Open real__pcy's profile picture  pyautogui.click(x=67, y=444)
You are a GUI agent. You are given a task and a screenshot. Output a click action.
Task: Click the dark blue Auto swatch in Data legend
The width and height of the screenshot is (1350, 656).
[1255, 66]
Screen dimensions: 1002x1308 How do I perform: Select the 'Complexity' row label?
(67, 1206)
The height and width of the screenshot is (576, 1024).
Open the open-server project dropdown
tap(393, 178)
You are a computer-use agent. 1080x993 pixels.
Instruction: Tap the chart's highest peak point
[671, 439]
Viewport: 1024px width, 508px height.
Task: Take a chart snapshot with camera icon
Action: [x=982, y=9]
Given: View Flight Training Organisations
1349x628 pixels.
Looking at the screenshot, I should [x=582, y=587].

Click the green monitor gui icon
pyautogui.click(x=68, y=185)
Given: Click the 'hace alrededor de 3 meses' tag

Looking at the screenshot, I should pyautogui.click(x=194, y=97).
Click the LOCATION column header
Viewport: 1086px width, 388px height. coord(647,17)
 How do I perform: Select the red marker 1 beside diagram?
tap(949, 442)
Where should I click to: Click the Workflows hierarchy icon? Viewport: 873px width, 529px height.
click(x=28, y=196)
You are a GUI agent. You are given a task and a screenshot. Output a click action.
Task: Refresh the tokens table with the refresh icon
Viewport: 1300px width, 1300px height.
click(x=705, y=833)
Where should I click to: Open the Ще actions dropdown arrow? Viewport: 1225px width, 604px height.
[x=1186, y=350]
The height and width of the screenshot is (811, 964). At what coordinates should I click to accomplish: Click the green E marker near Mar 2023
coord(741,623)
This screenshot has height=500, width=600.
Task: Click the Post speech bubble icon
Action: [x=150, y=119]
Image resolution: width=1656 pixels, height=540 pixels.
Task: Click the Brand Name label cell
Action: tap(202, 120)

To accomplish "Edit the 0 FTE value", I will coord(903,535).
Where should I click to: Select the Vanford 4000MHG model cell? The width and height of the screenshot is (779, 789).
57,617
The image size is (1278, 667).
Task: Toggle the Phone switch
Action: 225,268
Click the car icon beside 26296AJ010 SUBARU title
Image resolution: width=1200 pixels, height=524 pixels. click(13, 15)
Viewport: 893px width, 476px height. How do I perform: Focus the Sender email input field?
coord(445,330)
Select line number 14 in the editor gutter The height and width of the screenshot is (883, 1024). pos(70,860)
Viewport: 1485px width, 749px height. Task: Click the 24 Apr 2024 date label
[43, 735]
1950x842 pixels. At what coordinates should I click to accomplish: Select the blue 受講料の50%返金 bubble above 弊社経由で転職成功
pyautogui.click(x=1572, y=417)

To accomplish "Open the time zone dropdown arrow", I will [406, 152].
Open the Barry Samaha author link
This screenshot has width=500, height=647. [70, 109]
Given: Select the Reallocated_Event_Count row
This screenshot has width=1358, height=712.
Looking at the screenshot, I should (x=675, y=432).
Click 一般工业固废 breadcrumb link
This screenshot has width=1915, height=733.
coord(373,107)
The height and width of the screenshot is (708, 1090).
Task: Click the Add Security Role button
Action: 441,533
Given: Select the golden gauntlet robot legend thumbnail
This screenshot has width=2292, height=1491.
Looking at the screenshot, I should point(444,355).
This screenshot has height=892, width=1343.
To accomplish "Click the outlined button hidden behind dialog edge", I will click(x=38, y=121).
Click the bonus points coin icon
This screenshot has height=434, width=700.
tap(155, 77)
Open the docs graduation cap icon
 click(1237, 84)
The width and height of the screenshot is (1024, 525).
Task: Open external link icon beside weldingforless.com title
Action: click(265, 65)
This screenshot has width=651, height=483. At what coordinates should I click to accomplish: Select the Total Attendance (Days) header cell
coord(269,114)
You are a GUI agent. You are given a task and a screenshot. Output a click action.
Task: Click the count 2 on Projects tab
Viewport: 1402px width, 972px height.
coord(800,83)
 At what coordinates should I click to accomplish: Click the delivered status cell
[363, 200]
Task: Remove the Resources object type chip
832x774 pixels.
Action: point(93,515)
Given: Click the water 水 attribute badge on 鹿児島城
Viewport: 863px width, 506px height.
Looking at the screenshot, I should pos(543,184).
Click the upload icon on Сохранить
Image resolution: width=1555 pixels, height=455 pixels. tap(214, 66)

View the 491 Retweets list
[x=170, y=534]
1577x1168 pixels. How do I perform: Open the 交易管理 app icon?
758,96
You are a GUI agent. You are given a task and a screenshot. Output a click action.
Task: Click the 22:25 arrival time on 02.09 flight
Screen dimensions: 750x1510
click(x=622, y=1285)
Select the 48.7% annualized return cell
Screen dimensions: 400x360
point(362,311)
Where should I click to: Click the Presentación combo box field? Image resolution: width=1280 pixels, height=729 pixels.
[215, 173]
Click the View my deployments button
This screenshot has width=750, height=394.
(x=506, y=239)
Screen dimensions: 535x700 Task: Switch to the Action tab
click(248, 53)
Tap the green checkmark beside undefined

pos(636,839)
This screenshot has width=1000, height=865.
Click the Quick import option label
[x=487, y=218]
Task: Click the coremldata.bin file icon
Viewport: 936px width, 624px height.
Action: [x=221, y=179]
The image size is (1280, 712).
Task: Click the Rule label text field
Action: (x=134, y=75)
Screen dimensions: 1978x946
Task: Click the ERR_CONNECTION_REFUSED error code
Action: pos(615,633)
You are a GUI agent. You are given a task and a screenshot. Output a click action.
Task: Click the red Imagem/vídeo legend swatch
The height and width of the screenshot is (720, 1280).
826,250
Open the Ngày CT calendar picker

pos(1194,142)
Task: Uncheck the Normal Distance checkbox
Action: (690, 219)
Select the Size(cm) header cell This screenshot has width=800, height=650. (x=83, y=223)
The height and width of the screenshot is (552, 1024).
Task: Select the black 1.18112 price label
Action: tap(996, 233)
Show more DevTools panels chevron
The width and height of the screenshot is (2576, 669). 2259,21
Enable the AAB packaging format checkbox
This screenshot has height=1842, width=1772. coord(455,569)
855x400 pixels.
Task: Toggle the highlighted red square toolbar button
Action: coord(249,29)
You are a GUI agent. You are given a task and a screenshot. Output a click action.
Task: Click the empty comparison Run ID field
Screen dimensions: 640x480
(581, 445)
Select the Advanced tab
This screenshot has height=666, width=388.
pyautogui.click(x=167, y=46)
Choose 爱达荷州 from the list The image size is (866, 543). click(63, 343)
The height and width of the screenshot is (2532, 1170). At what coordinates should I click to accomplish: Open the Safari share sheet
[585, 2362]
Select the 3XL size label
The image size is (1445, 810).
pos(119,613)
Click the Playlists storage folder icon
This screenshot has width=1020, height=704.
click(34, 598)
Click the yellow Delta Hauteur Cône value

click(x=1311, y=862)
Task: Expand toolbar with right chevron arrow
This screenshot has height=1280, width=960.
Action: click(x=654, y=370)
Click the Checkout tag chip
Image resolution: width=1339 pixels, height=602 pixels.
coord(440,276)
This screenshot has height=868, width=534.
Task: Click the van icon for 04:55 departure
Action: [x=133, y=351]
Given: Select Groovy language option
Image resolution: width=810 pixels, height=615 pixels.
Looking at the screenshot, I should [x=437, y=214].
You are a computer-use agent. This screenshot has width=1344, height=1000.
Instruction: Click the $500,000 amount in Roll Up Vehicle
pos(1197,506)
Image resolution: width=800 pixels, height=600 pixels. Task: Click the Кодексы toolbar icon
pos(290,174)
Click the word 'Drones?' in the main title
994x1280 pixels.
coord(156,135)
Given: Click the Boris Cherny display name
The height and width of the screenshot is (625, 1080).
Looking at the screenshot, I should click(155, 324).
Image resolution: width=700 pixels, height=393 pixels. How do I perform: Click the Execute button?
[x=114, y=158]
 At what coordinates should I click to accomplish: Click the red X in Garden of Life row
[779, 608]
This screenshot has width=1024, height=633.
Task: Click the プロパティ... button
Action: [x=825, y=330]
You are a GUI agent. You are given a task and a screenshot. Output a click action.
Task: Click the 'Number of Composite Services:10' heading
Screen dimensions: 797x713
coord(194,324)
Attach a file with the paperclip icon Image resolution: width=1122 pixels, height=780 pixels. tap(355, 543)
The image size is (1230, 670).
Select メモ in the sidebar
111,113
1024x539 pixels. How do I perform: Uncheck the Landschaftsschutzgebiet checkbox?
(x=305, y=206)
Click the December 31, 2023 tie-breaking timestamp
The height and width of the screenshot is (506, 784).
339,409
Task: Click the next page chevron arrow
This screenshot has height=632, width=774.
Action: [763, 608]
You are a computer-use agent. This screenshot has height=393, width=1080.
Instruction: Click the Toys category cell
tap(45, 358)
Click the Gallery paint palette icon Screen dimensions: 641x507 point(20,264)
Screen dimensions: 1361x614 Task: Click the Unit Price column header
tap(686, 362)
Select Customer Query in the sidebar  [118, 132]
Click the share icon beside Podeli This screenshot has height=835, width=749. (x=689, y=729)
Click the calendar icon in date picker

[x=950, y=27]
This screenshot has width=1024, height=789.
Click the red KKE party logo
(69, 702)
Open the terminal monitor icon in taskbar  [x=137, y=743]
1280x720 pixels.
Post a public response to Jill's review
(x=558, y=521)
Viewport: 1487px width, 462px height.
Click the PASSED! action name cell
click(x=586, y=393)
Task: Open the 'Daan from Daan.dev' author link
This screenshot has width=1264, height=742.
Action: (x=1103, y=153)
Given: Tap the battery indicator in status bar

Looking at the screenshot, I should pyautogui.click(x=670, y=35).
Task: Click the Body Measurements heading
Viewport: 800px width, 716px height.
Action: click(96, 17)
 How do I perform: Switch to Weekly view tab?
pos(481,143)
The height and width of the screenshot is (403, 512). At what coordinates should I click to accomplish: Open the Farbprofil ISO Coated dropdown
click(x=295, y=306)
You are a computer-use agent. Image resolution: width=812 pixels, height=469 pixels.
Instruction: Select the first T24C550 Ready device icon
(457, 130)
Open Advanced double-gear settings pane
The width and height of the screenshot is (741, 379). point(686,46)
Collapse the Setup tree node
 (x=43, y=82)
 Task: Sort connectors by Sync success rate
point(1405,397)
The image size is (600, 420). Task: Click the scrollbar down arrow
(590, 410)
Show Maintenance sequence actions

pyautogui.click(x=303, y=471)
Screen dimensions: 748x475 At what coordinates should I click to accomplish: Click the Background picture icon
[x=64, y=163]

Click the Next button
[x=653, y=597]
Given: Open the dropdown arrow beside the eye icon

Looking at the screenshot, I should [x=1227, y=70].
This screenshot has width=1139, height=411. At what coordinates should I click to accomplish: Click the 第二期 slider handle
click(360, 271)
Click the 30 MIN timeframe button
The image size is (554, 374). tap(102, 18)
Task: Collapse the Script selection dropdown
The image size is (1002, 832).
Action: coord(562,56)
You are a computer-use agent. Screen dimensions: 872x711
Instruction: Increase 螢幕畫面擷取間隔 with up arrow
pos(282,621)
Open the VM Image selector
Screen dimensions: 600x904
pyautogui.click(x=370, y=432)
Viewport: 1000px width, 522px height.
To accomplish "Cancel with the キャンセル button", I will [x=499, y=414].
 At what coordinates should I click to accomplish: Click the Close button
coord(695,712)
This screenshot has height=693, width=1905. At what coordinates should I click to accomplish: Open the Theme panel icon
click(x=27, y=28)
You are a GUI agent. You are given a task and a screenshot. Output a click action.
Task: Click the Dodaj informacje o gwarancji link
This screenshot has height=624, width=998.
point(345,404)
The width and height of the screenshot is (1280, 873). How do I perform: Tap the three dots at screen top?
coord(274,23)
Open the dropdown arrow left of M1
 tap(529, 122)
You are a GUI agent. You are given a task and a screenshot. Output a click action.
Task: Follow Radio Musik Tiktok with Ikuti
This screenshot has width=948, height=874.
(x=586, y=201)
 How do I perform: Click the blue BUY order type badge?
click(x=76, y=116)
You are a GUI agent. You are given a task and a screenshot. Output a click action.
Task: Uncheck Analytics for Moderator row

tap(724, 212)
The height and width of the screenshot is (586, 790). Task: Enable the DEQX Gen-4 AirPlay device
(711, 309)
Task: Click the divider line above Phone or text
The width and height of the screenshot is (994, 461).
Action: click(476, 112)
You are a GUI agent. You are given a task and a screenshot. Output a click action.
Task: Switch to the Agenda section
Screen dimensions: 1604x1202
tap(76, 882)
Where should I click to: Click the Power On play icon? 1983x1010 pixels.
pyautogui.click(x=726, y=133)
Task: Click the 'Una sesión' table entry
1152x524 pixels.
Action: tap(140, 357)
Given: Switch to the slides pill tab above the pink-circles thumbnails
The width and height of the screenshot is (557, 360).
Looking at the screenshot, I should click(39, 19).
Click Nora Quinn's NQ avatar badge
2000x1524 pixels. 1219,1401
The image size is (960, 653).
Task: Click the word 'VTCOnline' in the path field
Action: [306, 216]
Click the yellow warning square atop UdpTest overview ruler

▶ AIM OF THE EXERCISE: Among the records above, repeat exactly the line with "The height and width of the screenshot is (2532, 1170).", the line with "Select the 3XL size label", and every line in between, and only those.

▶ RESPONSE:
The height and width of the screenshot is (2532, 1170). At what coordinates should I click to accomplish: Open the Safari share sheet
[585, 2362]
Select the 3XL size label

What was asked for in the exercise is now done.